Oh boy... here we go. I wasn't really trying to say that I know or have some intimate knowledge of what nature "should be"... I used bad wording with the word "supposed to" in there somewhere.
That's fine, but of course I can only respond to what you say, not to what you might have said if you had thought it out better.
You simply can't sustain a species populated with entirely gay members. Which DOES (no matter what you want to believe) say something about the validity of that state when it comes to natural survival. That is nearly my only point.
Yes, and it's wrong -- not only because gay people can and often do reproduce, but because you are assuming that individuals who don't reproduce don't contribute to the survival of their bloodlines. An extreme example is ants. The vast majority of ants never reproduce. Would you say that arrangement is unnatural?
A childless sibling may contribute, especially in primitive conditions, to the survival of her nieces and nephews in a way that would not be possible if she had her own children to look out for. A childless sibling may also be better able to care for aging parents, freeing up the siblings with children to devote more time and resources to caring for those children. A childless citizen may devote more time and resources to the community than one who must devote more time and resources to bringing up children. The parents of the childless person pass on their genes through their other children who have children. The presence of a childless person in the family may help.
A species in which nobody reproduced would obviously die out. But that is not what we have. When we talk about what is natural, we are talking about what is, not about what might be in some extreme and wholly imaginary circumstance.
The fact is that we have evolved such that a substantial number of us are homosexual. That is not contrary to nature; it
is nature.
The sperm is drawn to the egg... and there is no question what the plan is there with regard to our nature.

* * * * * * * * *

» Your tasks
a) In the discussion of homosexuality and nature, which creatures are given as an extreme example of a species in which most members never reproduce?
b) Extend the discussion of homosexuality and nature with the next few lines.
The data placed after the discussion of homosexuality and nature have no connection to it.

» Given material
* * * * * * * * *

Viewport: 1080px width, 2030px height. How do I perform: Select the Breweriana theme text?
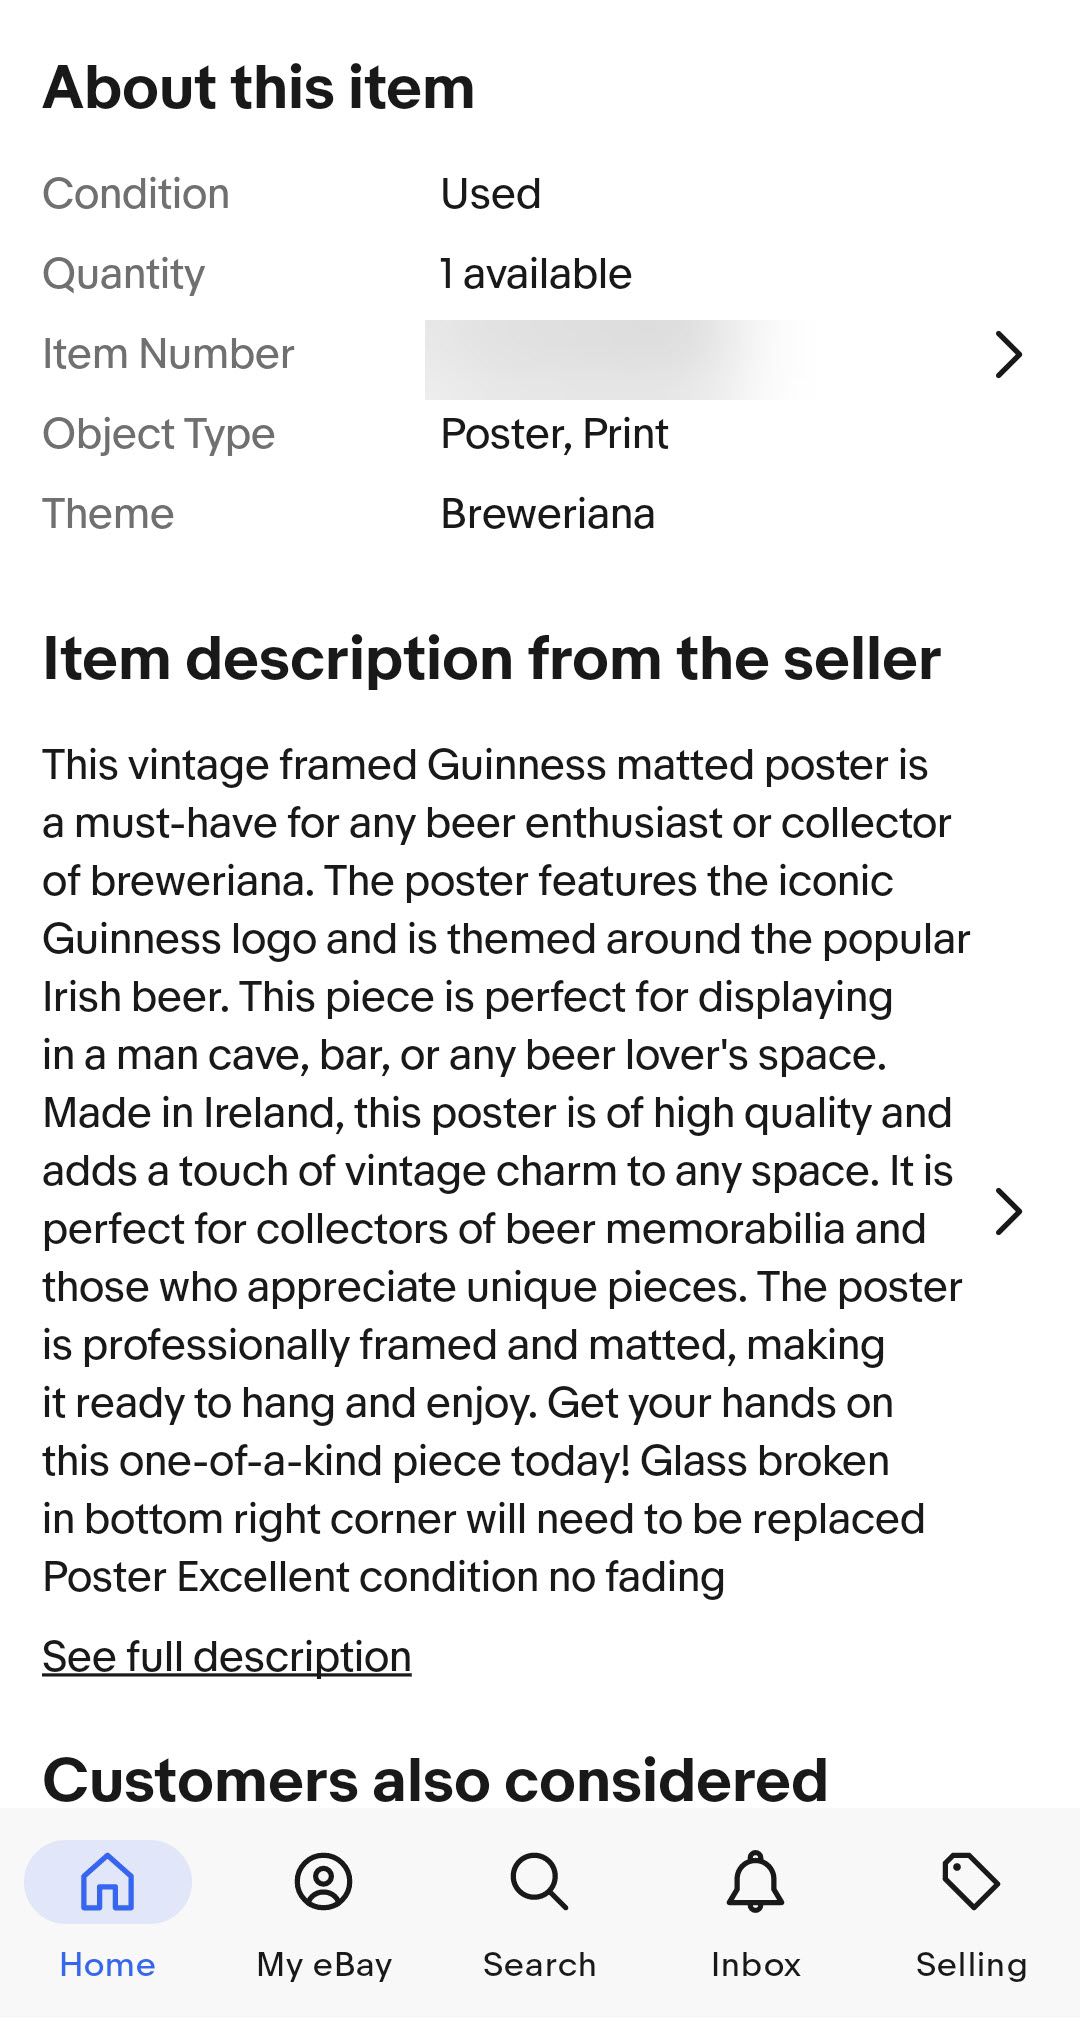point(549,513)

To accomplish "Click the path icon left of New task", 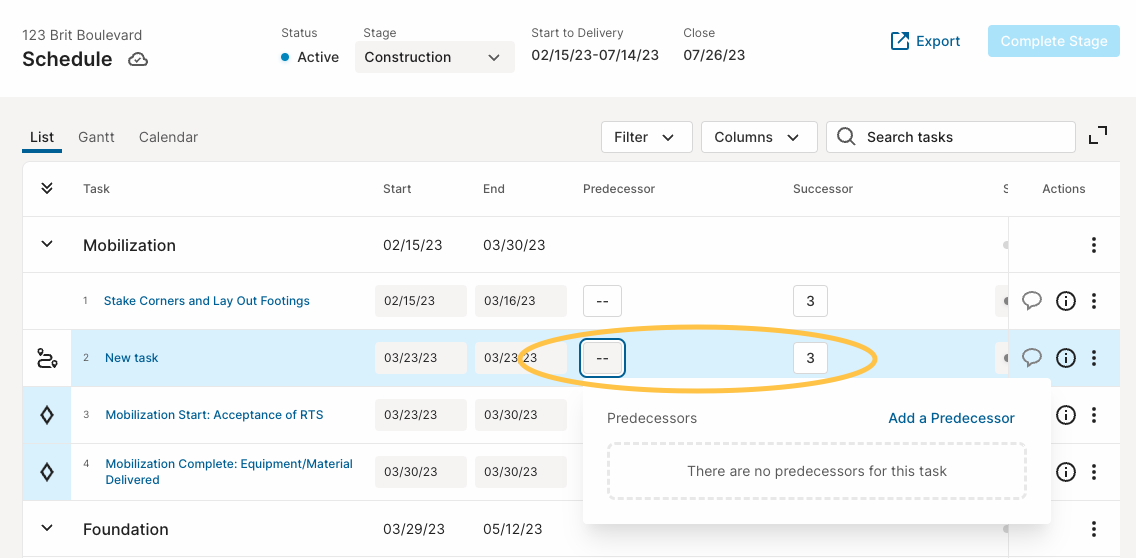I will pos(46,357).
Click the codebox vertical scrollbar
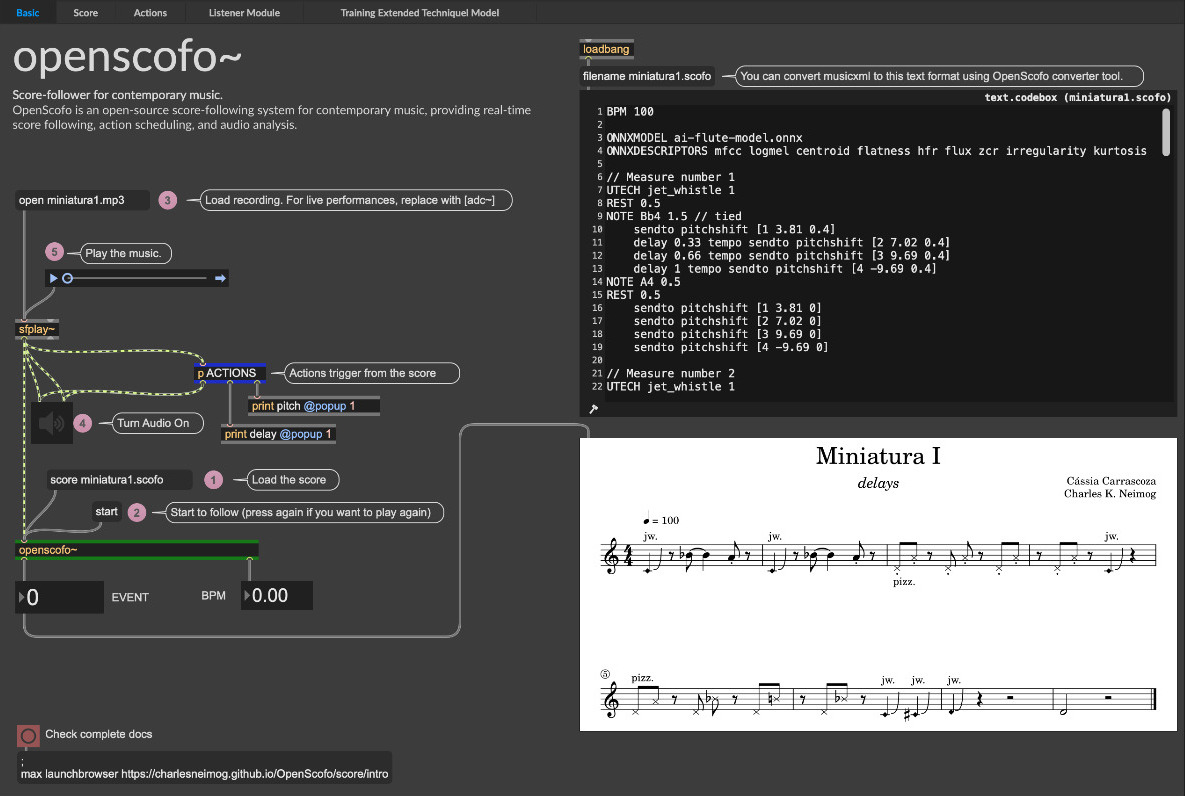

* * * * * * * * *

» Response list
a) Ants.

b)
Nature doesn't have a plan. Nature happens. What works, keeps happening.
I was obviously only using that scenario to make a point.
I know, but it's without merit. You might as well say that having hair is unnatural, since we couldn't see if we had thick hair growing on our eyeballs.
And is this a "natural" form of reproduction? It can't be. You see... therein lies my point. Our nature doesn't provide for humans to pro-create in same-sex relationships. What is so hard to understand about that? It is a simple truth. I am merely being honest about the way things are. I'm sorry if that offends you... but denying it doesn't change it.
You really haven't thought this out at all. As modern science provides new ways to reproduce -- ways that were developed, by the way, to help
heterosexual couples with reproductive problems -- then of course gay people will take advantage of those scientific advances just as straight people do. Before those advances -- and even since then -- many gay people simply reproduced in the old-fashioned way. Some gave up the possibility of same-sex relationships, and some didn't. Adultery is rampant even among heterosexual couples; do you imagine that gay people haven't often married and taken gay lovers in addition to their spouses? Do you imagine there have never been marriages of convenience, either between two gay people of opposite sex or between a gay person and a straight person? Even among heterosexuals, there are countless people whose primary emotional bond is not with the mother or father of their children. This is so obvious that I'm astonished that anybody could overlook it.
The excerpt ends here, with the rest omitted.